Russian empire countries
Pugachev, Yemelyan Ivanovich
The notorious rebel leader Yemelyan Ivanovich Pugachev was born in or In September , he assembled a small band of guerrilla forces in southern Russia. Claiming to be Tsar Peter III (who had been murdured during the coup when Catherine the Great took the throne), Pugachev promised freedom and land to the serfs and other discontented peoples.
Assuaged by these promises, his force reached several thousand rather quickly.
Yemelyan pugachev biography of martin luther Yemelyan Ivanovich Pugachev (also spelled Pugachyov; Russian: Емельян Иванович Пугачёв; c. – 21 January [O.S. 10 January] ) was an ataman of the Yaik Cossacks and the leader of the Pugachev's Rebellion, a major popular uprising in the Russian Empire during the reign of Catherine the Great.They captured the city of Orenburg and held it for several months. During and his band rampaged throughout the Volga region.
On 5 August , Yagodnaya Polyana was attacked, three men were captured and later whipped to death. The following day Saratov was taken and the rebels ransacked the city, opening prisons and government storehouses and executing captured aristocrats and officials whose bodies Pugachev ordered left unburied.

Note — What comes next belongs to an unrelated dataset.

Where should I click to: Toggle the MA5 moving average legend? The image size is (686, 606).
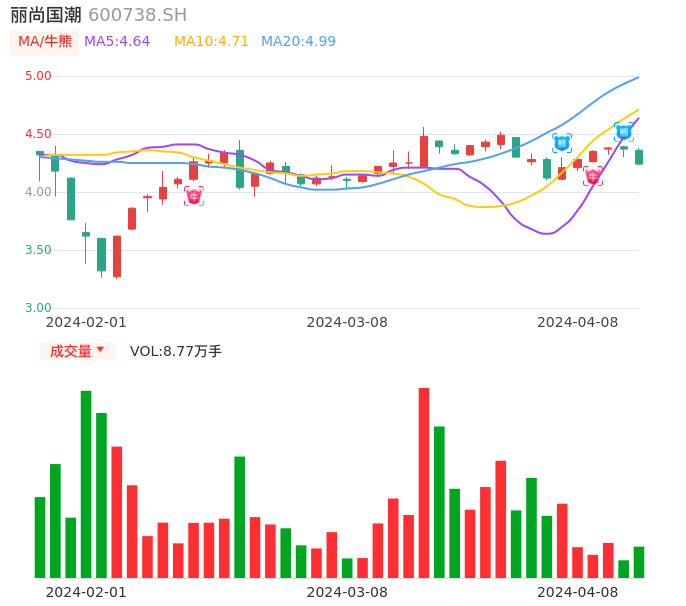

Of import to Volga German history is that during this sacking of Saratov many documents recording the early years of the colonies were destroyed.
From the 9th through the 13th, Pugachev’s renegades traveled from Saratov to Kamyshin wrecking havoc as they went from village to village among the German colonies.

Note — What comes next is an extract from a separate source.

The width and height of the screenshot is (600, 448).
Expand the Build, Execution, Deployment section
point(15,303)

Their path of destruction took them through the colonies of Norka, Huck, Kutter, Dönhof, Bauer, Merkel, Kratzke, Göbel, Kamenka, Holstein, Dreispitz, and Dobrinka.
Many settlers fled to hide in the countryside, burying what few valuables they possessed while others remained in the villages.
Yemelyan pugachev biography of martin Yemelyan Pugachev, leader of a major Cossack and peasant rebellion in Russia (Pugachev Rebellion, –75). He began his rebellion by claiming he was Emperor Peter III and decreeing the abolition of serfdom. He won a number of victories but was ultimately betrayed by some of his followers and executed.On such individual, Johann Wilhelm Stärkel, great-grandfather of Reverend Stärkel, who was a leading figure in the later pietistic movement, was seized by Pugachev's men when the entered the colony of Norka. Along with others he was forced to drive the rebels' stolen wagons to a point near Kamyshin and later miraculously escaped.
Continuing to sweep southward, the main force under Pugachev passed through Dönhof and approached Kratzke where cellars, and clay pits and even wells were filled with all kinds of property and strewn with earth.
The cattle were driven into the forests and canyons or tied among the reeds and rushes of the river. A young man, hiding with others in the garret of the Kratzke schoolhouse, later related how Pugachev arrived in front of the school in a heavily escorted carriage and promptly had a gallows erected from two long poles and a crossbeam.
Yemelyan pugachev biography of martin lewis Yemelyan Pugachev was a Cossack leader who started and led a prominent rebellion in Russia in the late 18th century. The rebellion involved peasants and was also called ‘Pugachev Rebellion’. He is also infamous for posing as Emperor of Russia—Catherine II’s late husband, Emperor Peter III.Four bound prisoners on horseback were led in and beaten, then hung in pairs on two ropes thrown over the crossbeam. The grim scene was repeated many times as surviving colonists recalled the times when at night the horizon was bright with the lurid flames of destruction in the villages.
Pugachev was finally defeated by government forces south of Sarepta and was later captured in the Urals following his betrayal by fellow rebels on 15 September He was taken to Moscow and after a trial was executed there on 11 January for his crimes.
The devasting consequences of his raids through the German colonies along the Volga River were to be felt for many years.